── PROVIDED RECORDS ──

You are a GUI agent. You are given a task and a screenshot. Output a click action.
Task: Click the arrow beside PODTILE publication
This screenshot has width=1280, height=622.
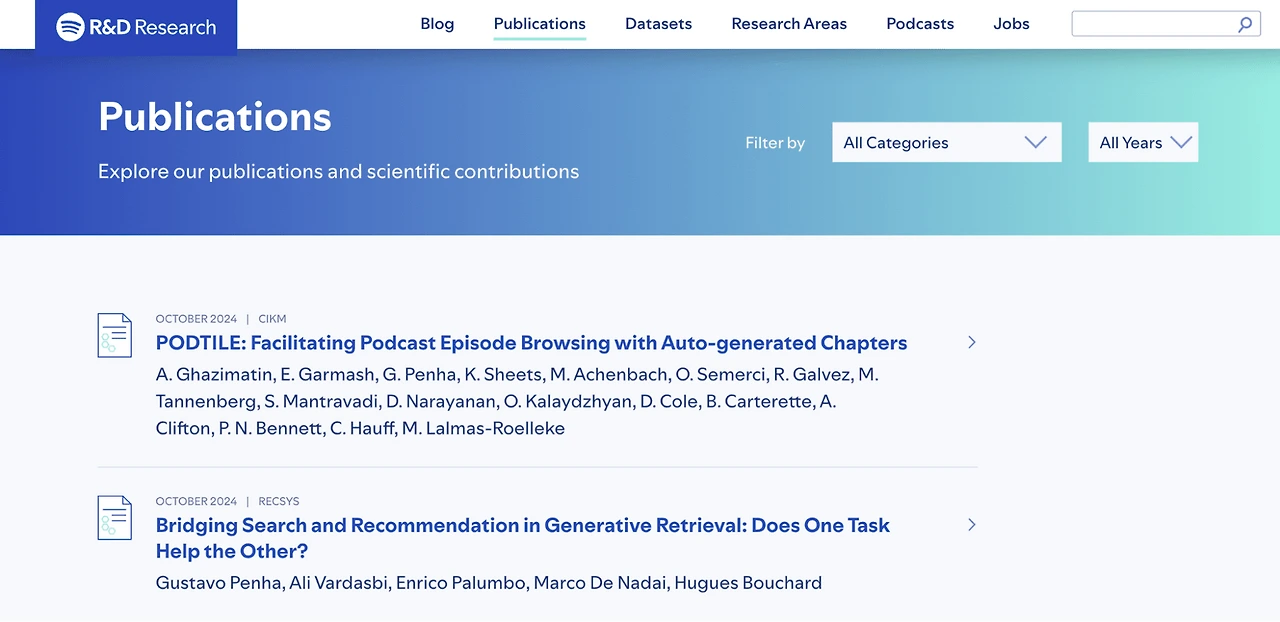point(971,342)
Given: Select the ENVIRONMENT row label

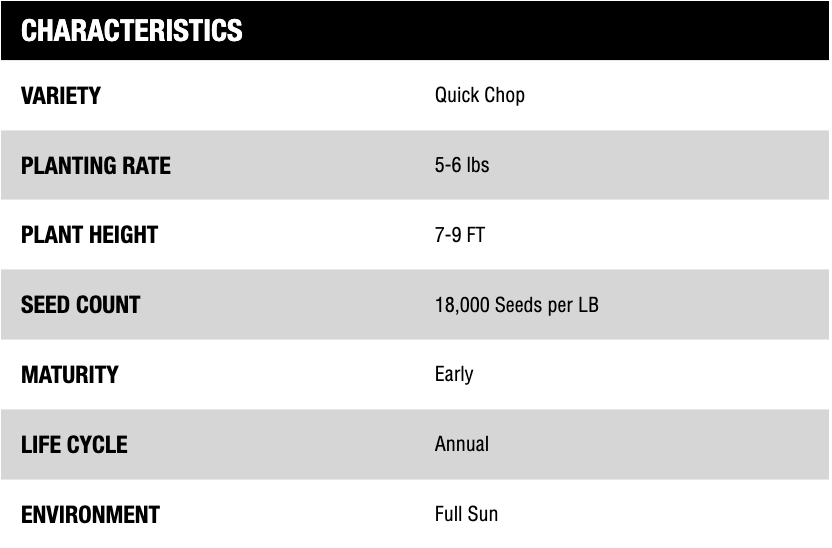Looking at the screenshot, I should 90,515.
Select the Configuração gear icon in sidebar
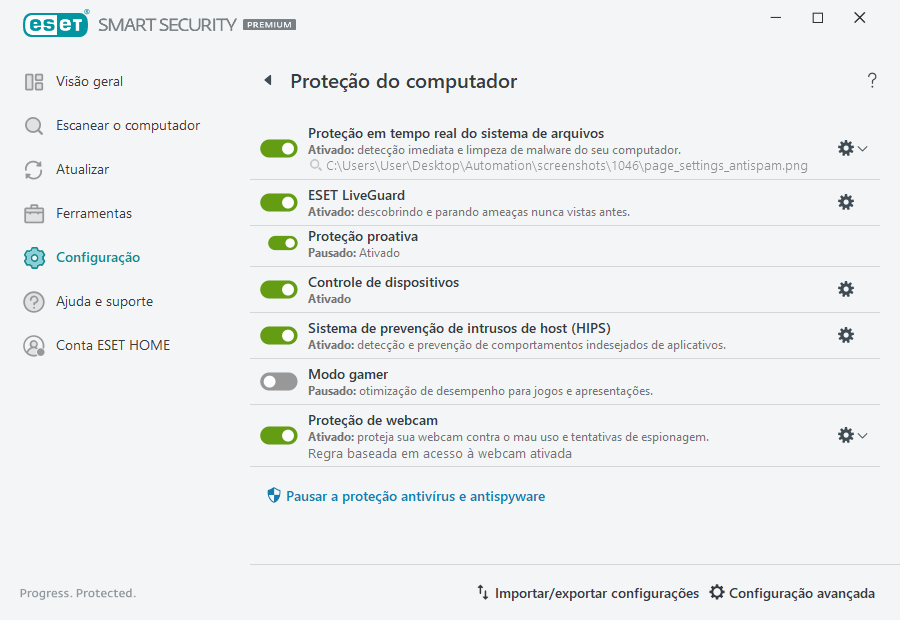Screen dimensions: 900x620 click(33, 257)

───

> WHAT THE EXERCISE ASKS: Print all records word for word, no images.

> ANSWER:
You are a GUI agent. You are given a task and a screenshot. Output a click action.
Task: Click the arrow beside PODTILE publication
This screenshot has width=1280, height=622.
point(971,342)
Given: Select the ENVIRONMENT row label

Looking at the screenshot, I should 90,515.
Select the Configuração gear icon in sidebar
Screen dimensions: 900x620 click(33, 257)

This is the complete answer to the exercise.